:: MATERIAL FOR THIS TASK
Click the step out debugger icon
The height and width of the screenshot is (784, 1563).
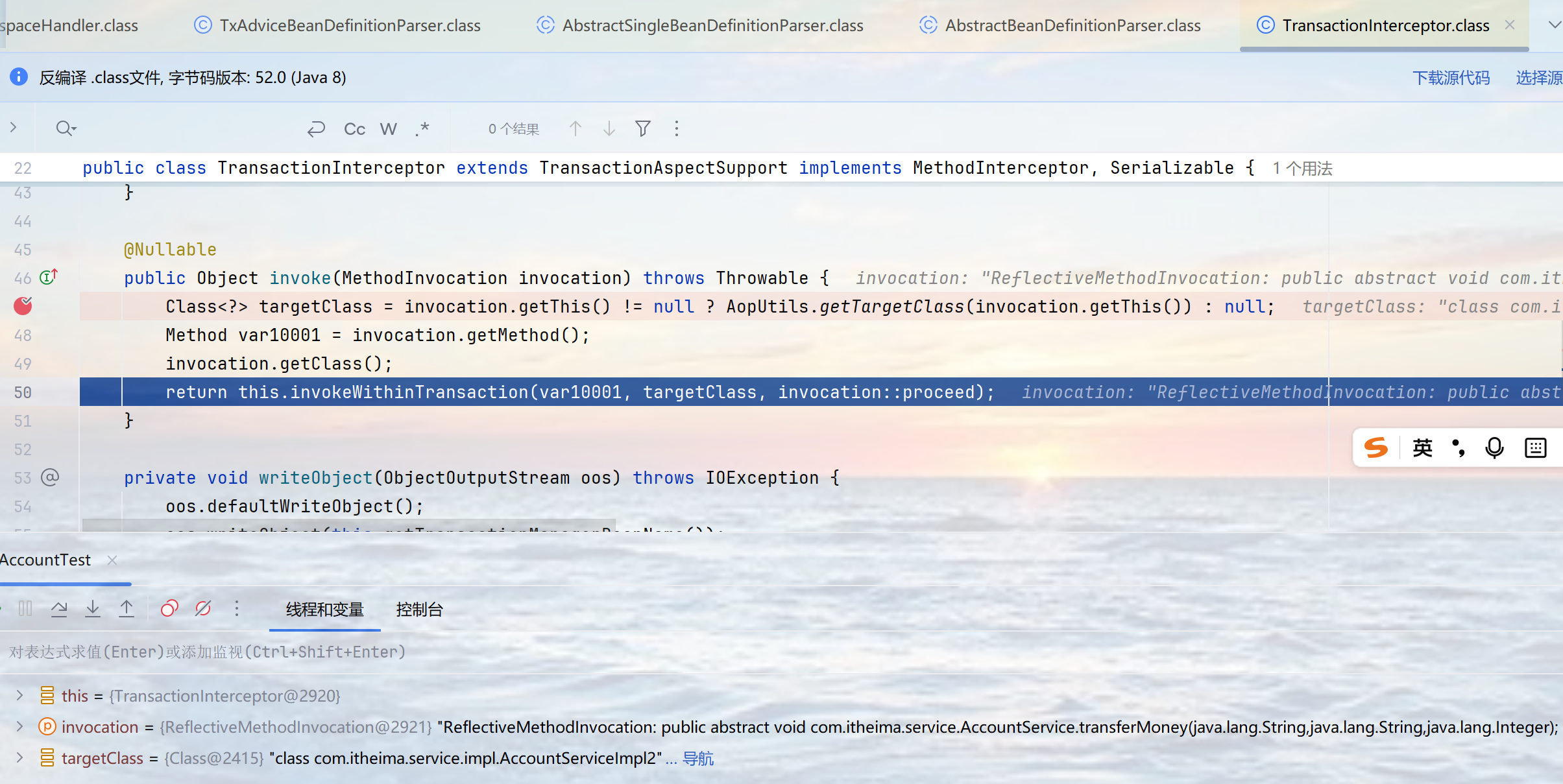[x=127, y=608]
::::
:: MATERIAL FOR THIS TASK
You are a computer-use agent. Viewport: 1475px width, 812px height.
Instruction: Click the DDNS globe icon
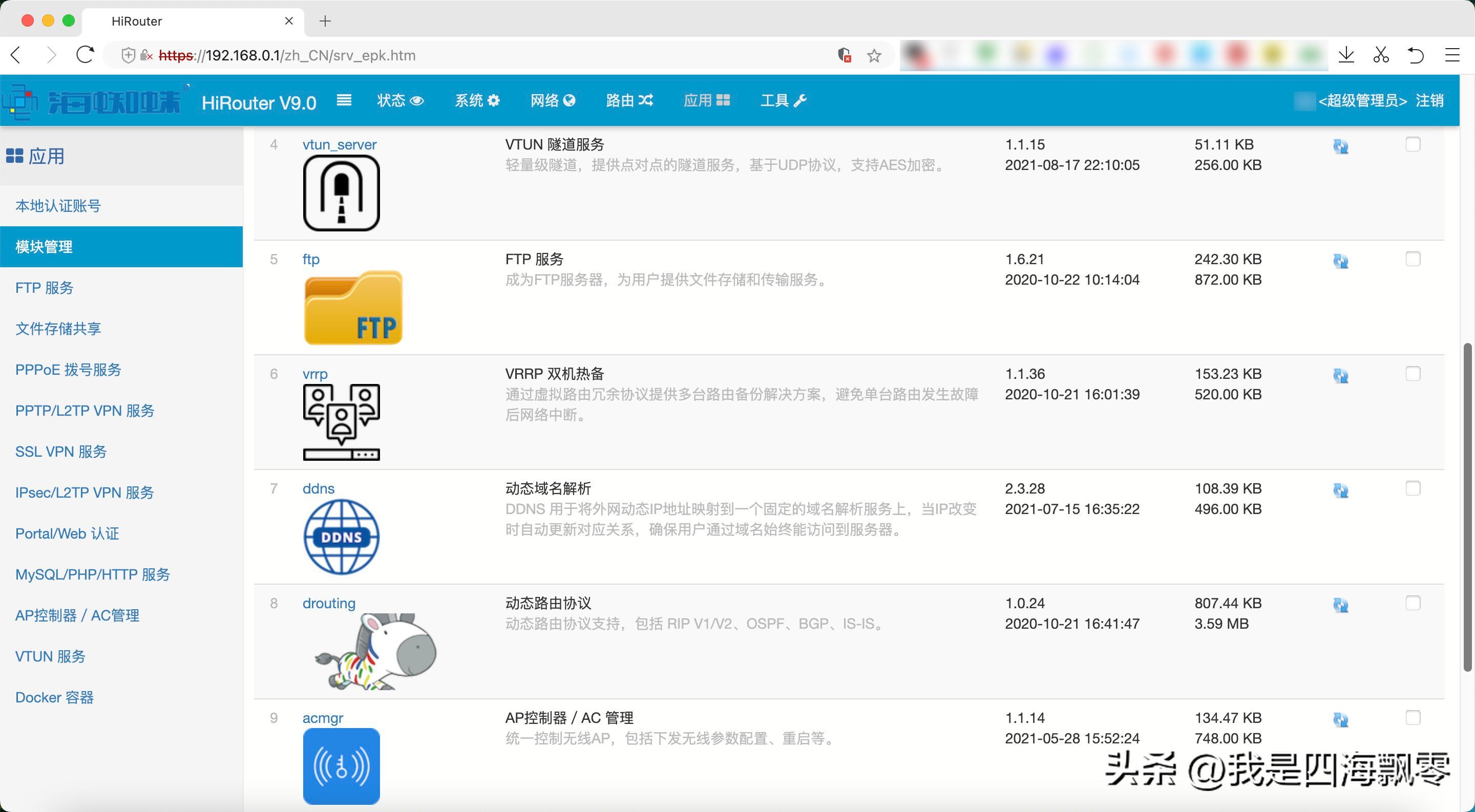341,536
::::
:: MATERIAL FOR THIS TASK
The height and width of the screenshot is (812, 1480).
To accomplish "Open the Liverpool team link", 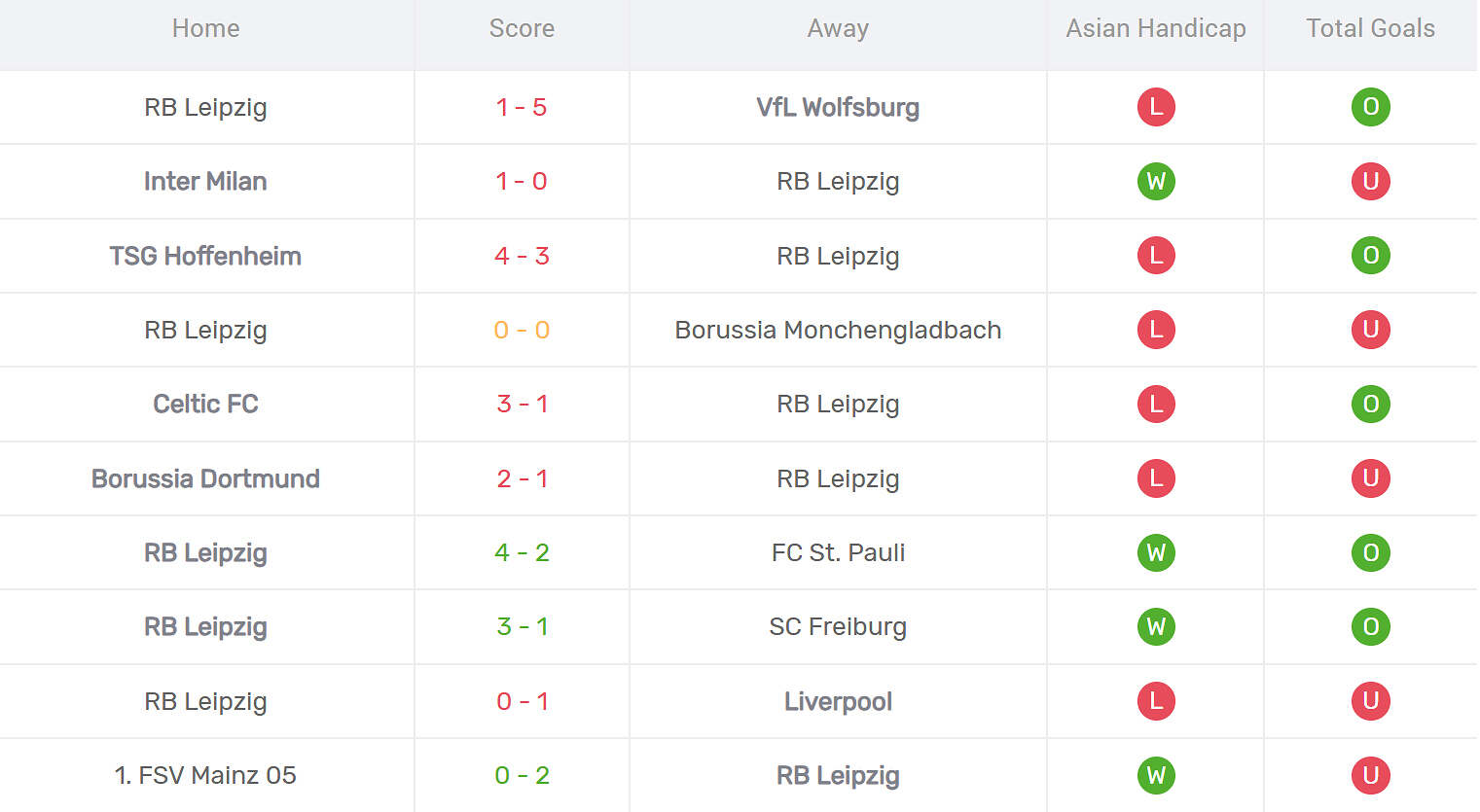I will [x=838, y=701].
::::
TASK BRIEF.
Echo the lines starting with the line containing "Click the step out debugger icon" and going on through the line containing "[x=127, y=608]", including both of those lines. Leave the pictures out of your answer.

REPLY.
Click the step out debugger icon
The height and width of the screenshot is (784, 1563).
[x=127, y=608]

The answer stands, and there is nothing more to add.